• Activity
Once the line containing "Task: Click the Workflows sidebar item" appears, output it and each remaining line of the records below exactly, with no pictures and nothing more.

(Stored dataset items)
====
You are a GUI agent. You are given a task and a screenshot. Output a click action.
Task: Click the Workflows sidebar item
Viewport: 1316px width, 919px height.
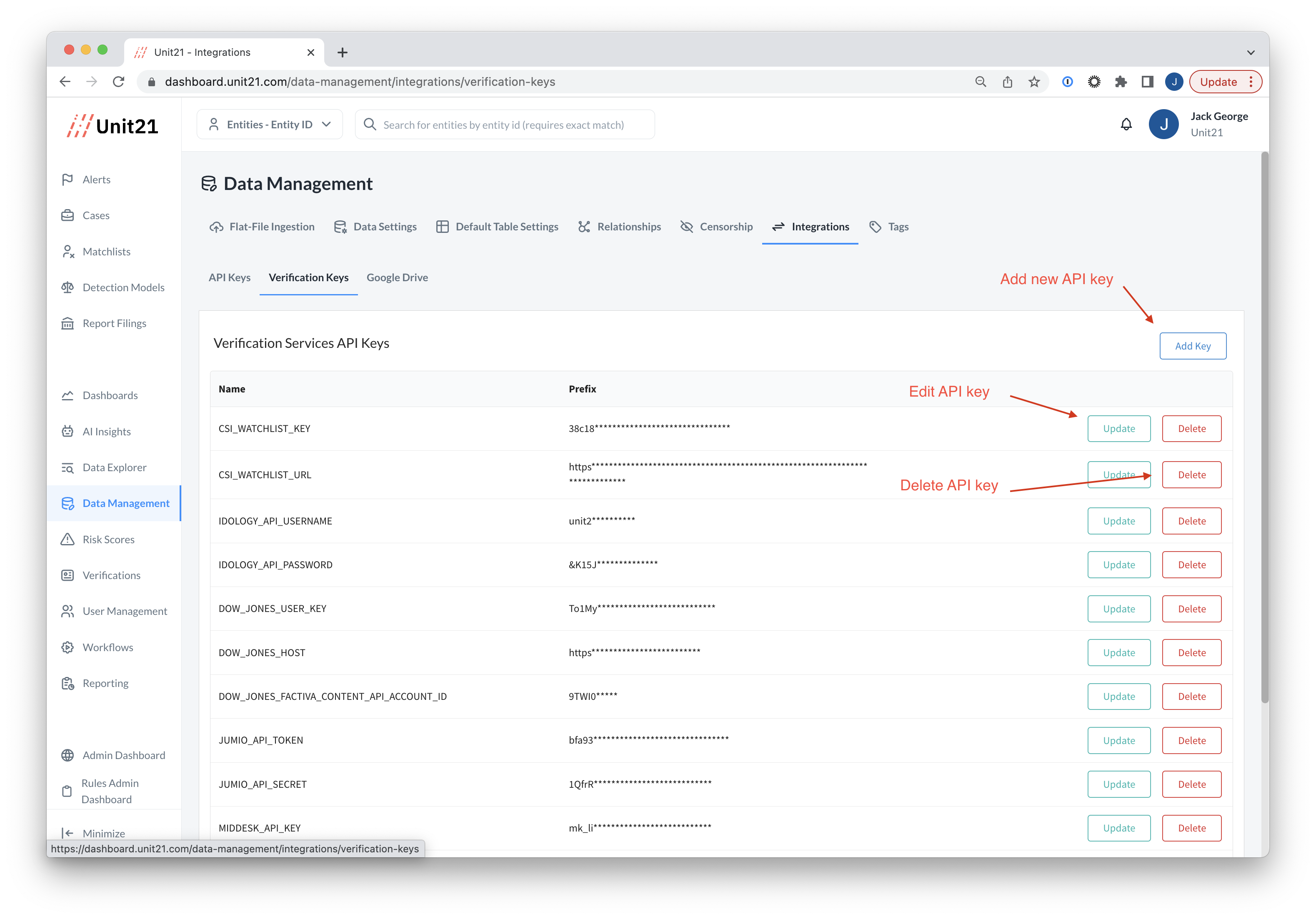108,647
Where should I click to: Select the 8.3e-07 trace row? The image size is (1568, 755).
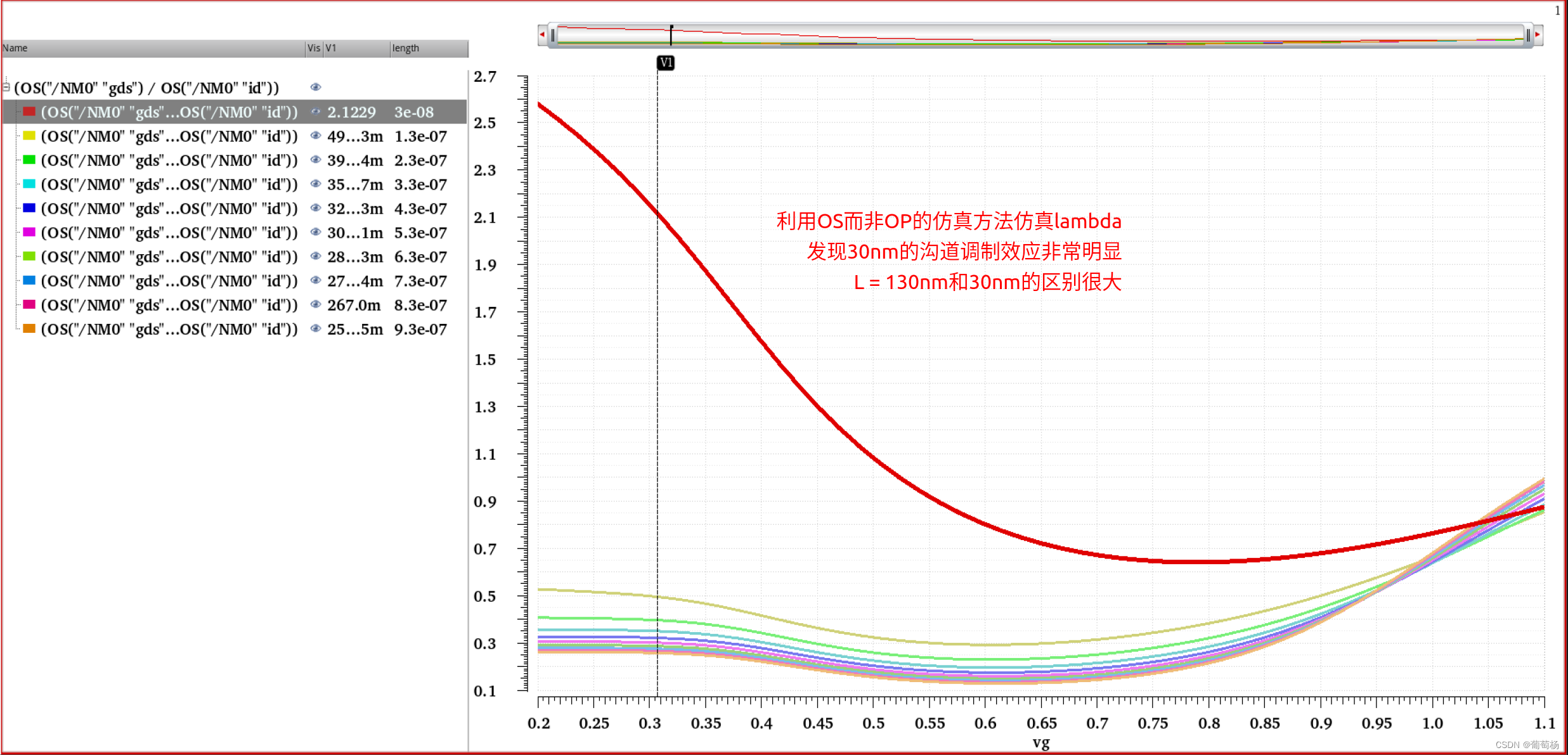[169, 305]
====
• Answer section
Task: Click the Workflows sidebar item
Viewport: 1316px width, 919px height.
108,647
Where should I click to: Select the 8.3e-07 trace row? The image size is (1568, 755).
[169, 305]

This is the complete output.